When I was a law student, lo many years ago, I looked for role models. I wanted to see from my professors, what I would looke like as a lawyer. I was totally shocked and taken aback when I, at a more traditional school, discovered that not one of my professors had ever practiced in a real sense, as a lawyer!
I think our students are still hungry for this. They want to know what it is like to be lawyers. They look for role models. If you are at a school, like Suffolk, that hires former practicing lawyers as full time faculty, your students are ahead of the game in this one way. If your school has practitioners as adjunct faculty, you may notice students clustering around those folks like bees around honey. They are so hungry for some image to help them shape themselves into lawyers. Unless they come from a family of lawyers, they NEED role models like these, as much as they need those first year courses.
Law schools have ill served the legal community and our students by clinging to this specious division of the theoretical and the practical. I have been stunned, watching otherwise wonderful and rational law professors, of whom I am very fond, become absolutely defensive over the concept of teaching skills in law school. They are, I suppose, concerned that law schools might devolve into mere technical schools without high theory.
BULLSHIT, if you will excuse my outspokenness. You are protecting your pride of position, but you are not fooling anybody, friends. The rest of the university faculty know that our publications are edited by our own students, not peer-reviewed, no matter how many footnotes we shove in!
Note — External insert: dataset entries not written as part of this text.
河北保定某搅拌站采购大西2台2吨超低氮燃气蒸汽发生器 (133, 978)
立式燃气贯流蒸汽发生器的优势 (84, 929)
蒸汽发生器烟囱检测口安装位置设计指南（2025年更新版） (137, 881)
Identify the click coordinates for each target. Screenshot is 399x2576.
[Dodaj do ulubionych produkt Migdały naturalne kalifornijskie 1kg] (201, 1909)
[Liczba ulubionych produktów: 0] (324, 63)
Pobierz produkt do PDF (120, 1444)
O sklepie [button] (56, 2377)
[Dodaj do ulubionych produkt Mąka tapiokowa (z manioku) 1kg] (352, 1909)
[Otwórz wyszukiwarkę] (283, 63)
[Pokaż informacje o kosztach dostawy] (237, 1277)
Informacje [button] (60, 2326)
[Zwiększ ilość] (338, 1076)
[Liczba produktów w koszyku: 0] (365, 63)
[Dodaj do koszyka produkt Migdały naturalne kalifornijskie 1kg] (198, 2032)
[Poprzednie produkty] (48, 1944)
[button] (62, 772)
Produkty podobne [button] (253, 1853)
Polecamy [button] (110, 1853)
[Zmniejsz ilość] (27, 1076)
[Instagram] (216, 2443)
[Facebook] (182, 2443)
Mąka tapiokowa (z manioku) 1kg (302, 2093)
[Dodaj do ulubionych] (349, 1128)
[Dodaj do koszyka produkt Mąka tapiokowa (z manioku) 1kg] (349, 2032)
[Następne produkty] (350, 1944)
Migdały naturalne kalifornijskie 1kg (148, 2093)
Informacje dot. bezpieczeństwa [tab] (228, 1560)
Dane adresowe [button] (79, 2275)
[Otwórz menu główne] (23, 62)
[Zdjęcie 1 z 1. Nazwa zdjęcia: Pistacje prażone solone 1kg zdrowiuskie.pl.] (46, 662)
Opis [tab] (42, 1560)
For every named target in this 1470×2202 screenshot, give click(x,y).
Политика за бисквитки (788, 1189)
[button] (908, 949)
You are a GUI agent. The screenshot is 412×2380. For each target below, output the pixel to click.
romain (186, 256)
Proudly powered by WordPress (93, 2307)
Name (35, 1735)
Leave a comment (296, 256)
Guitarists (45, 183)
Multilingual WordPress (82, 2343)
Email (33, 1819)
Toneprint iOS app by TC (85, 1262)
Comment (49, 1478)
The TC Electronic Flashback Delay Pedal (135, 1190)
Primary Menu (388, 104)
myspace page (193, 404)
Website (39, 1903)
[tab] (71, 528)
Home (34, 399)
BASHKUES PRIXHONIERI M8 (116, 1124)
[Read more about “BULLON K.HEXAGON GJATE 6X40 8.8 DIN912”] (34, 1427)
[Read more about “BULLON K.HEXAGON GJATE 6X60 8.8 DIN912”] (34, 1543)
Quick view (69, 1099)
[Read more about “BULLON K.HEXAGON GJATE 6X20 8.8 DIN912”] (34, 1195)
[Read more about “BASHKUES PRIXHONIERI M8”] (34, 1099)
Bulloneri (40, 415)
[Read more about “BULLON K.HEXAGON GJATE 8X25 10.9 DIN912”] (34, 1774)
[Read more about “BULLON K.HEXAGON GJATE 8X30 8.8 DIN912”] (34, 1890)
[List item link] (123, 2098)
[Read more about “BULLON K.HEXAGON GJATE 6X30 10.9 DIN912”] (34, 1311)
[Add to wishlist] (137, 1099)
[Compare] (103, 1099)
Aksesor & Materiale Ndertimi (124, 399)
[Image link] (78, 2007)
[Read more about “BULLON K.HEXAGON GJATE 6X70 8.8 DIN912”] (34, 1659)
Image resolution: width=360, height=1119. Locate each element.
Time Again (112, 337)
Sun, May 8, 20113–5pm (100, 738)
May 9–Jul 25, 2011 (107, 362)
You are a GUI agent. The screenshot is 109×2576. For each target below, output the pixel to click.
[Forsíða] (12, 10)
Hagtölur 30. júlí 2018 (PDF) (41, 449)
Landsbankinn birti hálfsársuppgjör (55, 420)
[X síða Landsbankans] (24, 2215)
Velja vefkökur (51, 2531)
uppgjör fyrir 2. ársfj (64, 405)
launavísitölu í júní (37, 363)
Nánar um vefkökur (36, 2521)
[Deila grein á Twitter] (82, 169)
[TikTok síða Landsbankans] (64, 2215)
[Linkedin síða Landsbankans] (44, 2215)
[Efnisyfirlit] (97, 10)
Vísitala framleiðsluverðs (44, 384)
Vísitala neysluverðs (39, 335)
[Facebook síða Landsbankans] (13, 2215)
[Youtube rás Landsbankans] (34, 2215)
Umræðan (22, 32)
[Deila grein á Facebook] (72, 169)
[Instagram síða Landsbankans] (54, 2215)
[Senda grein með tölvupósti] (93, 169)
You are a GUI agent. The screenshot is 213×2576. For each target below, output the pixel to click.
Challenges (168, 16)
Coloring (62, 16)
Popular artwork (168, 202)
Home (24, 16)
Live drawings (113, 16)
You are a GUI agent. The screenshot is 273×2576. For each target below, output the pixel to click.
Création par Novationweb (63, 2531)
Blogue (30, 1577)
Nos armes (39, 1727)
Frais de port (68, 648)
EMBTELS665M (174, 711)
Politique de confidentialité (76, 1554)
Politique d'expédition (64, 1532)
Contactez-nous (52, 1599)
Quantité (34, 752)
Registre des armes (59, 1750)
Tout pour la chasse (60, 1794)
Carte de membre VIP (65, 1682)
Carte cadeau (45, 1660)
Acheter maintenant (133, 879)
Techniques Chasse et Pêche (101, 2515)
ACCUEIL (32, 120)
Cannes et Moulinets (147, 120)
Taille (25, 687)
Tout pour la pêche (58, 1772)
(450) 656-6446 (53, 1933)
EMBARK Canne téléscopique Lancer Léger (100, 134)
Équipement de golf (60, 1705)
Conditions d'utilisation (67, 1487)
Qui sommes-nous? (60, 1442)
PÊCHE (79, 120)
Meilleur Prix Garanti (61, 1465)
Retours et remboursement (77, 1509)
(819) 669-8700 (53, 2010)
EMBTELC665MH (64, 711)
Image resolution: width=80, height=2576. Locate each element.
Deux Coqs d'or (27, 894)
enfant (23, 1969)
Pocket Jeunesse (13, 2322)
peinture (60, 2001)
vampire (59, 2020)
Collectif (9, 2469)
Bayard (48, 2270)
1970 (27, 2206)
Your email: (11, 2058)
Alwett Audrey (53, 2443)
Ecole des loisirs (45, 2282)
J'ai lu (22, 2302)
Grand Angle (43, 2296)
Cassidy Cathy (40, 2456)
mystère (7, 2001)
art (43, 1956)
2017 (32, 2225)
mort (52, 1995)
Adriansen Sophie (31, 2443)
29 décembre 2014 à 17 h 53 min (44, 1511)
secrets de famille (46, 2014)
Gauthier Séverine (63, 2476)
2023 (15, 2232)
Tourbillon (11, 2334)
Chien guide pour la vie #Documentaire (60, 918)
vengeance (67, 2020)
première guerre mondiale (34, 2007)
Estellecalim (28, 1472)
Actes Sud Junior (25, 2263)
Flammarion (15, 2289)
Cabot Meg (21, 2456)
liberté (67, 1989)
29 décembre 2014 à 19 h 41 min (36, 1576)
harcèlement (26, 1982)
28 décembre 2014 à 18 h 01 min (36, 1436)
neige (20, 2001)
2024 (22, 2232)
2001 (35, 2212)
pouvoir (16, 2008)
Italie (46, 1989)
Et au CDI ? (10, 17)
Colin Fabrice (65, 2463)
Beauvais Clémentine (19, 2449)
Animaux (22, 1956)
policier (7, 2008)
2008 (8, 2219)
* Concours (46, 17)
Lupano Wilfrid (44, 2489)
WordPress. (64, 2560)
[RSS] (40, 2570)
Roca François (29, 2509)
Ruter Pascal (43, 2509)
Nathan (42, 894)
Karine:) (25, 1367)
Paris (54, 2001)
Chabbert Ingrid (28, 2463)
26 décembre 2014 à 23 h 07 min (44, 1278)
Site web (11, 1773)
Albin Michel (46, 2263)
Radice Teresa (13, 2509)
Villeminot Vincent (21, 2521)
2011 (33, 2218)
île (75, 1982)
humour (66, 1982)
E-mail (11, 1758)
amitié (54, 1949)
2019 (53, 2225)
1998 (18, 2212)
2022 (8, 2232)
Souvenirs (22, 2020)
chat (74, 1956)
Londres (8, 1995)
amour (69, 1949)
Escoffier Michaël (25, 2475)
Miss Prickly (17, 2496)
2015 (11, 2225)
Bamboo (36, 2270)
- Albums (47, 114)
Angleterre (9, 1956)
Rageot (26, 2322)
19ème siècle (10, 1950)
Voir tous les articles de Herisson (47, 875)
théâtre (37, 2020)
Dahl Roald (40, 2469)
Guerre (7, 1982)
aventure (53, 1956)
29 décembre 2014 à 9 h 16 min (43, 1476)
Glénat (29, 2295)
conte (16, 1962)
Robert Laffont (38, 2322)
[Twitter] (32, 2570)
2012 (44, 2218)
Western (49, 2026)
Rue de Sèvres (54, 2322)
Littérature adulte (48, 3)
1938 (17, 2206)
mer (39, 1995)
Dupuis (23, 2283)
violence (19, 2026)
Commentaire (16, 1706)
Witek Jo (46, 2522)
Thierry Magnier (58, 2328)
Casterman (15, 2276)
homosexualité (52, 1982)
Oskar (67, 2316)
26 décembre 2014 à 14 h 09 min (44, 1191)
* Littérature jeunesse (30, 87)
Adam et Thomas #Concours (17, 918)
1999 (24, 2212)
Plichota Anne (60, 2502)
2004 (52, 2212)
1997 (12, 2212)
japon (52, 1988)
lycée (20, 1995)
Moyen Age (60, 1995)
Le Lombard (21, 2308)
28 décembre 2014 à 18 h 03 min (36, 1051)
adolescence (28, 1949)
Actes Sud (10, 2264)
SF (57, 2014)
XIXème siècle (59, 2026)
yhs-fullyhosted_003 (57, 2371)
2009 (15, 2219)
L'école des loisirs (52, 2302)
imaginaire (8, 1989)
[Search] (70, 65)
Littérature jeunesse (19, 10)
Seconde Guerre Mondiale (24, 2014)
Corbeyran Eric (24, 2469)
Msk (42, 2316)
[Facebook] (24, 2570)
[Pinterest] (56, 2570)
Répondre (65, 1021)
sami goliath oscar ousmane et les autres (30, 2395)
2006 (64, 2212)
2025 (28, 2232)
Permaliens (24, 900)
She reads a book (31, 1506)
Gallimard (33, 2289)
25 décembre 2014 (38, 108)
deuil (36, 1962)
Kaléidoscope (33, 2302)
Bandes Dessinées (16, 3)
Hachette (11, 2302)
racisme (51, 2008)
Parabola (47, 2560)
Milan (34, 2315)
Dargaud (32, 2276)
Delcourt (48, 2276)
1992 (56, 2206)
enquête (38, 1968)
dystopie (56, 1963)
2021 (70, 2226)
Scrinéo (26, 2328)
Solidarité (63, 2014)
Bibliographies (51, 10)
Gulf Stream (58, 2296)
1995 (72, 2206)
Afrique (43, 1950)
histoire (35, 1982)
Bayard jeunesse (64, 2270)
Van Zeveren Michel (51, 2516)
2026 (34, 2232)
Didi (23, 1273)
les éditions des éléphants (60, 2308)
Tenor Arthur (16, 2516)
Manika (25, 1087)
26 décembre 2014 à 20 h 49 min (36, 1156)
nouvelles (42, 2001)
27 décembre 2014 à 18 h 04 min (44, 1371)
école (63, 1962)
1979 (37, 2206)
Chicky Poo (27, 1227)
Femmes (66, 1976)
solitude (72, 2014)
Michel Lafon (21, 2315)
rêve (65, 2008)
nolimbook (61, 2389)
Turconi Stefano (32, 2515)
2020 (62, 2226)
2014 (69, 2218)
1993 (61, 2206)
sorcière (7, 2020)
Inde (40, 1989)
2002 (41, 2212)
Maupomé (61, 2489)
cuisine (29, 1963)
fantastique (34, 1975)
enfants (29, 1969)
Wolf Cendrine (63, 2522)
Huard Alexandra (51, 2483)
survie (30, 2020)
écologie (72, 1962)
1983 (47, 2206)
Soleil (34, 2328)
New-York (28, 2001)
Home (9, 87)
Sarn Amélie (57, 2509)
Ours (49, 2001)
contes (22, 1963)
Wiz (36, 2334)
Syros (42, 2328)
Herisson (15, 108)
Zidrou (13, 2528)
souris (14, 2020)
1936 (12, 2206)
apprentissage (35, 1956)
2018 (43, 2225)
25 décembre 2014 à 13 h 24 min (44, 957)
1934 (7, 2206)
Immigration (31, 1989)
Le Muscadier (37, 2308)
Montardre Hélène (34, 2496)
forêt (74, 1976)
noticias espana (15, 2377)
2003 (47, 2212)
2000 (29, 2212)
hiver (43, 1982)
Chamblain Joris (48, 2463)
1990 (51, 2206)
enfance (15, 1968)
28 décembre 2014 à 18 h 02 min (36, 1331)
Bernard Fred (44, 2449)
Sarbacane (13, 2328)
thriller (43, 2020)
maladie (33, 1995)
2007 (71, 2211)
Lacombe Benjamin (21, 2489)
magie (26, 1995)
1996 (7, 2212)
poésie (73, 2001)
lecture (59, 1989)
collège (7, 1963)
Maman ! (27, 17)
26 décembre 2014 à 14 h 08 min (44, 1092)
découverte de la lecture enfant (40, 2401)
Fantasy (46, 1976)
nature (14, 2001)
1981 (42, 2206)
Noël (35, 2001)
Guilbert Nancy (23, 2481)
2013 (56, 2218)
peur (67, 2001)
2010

Please, stop while there is time. The MacCrate Report long since begged law schools to address the needs of the practitioners. Law students have for years been begging for a taste of reality in their schools. Now, law schools are under threat by online law schools and for-profit law schools. If the ABA ever authorizes an on-line, for-profit law school, which will cherry-pick the favorite lecturers from all law schools nationwide, we will all be left as teaching assistants in bar prep courses. Please, please, move your heads around and move into the 21st century. Let's start talking about what our students need to learn!